« Je l’aurai voulu brillant, éternellement, j’aurais aimé être fière du lui. Mon frère est sorti de ma vie de son plein gré, c’est ce que je m’étais dit en laissant la porte se refermer derrière moi. De son plein gré. »
On aurait pu penser que ce dernier roman de Marie Nimier serait sur les relations entre une sœur et son frère, les relations fusionnelles, familiales, les rancœurs et haines. C’est autre chose qu’est venue chercher l’autrice. L’absence. La subtilité de l’absence, celle qui se niche dans les profondeurs comme dans les marges, les silences, les mensonges et les oublis, les morsures du temps et les vestiges exhumés, la solitude quand tout bascule, quand les corps chutent, tombent, disparaissent. L’absence et la certitude que tout est là, dans les mots et les phrases, les ambiguïtés de la feuille blanche et de ce qui s’écrit. Le pouvoir des mots quand tout dérive.
Car avant tout, c’est de cela que parle Marie Nimier. D’une chambre à soi qui appartient à d’autres, de ces lieux qui donnent la hauteur et le vertige courage beauté nécessité de déposer les cendres de nos fantômes, des vivants comme des morts. Les mots. Des chambres. Et l’écriture. Celle de nos corps, celle de nos maux, celle de notre enfance adulte.
Il y a cette fragilité force humour sensibilité délicatesse qui se dresse à chaque page, comme un rempart au chagrin, à la tristesse, à la désillusion des souvenirs perdus.
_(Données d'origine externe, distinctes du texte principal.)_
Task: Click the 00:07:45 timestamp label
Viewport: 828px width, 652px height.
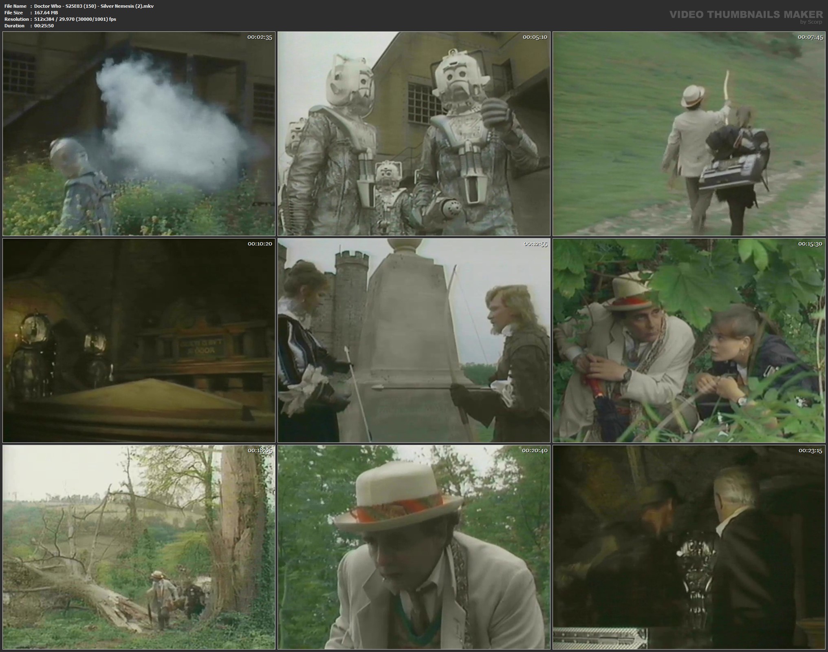Action: 810,37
La fragilité des larmes salées, mouillée, serrée, vibrantes, vivantes. Les colères impardonnables et impardonnées, l’ambiguïté des plantes et des relations carnivores et le point de brisure, la place vacante et jamais obtenue, la chasse aux fables et aux contes, aux chats d'Alice et de ses pays des merveilles. Et l’absence, le manque. Partout. Omniprésent. L’absence de la réalité, l’absence de la mort, l’absence des vivants. L’absence aux vivants. L’absence à soi. Surtout.
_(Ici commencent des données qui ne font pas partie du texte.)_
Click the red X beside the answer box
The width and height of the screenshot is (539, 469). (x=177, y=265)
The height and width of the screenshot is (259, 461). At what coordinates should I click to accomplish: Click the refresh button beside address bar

« Je me suis longtemps considéré comme une personne discrète, un personnage secondaire du roman familial, et si par moments mon frère me mettait sur un piédestal c’était dans une fable qui n’était pas la mienne. »
Écrire comme une certitude que tout est là. Dans la verticalité du mot. Dans le chambranle d’une porte entrouverte pour libérer. Écrire comme des phrases hésitantes, des promesses déterrées, la nécessité. Écrire loin, s’éloigner, faire silence, gravir, ne pas se résigner. Écrire à la force de la main, du poignet, des souvenirs ressurgis, des corps déterrés. Écrire. Une chambre à soi. Une chambre à d’autres. Écrire. Comme un rempart. Aux autres. A soi. A ce qu’on empêche d’élever, de croire. Écrire. S’écrire. Ne plus être petite sœur mais devenir. Écrire. Dans l’absence des autres mais pas de soi. Franchir les silences, les miroirs, l’enfance. Écrire pour exhumer, accepter, se libérer, grandir. Devenir.
Devenir grande.
Sœur.
« Que son fantôme aille au diable, [elle] n'en a plus besoin.»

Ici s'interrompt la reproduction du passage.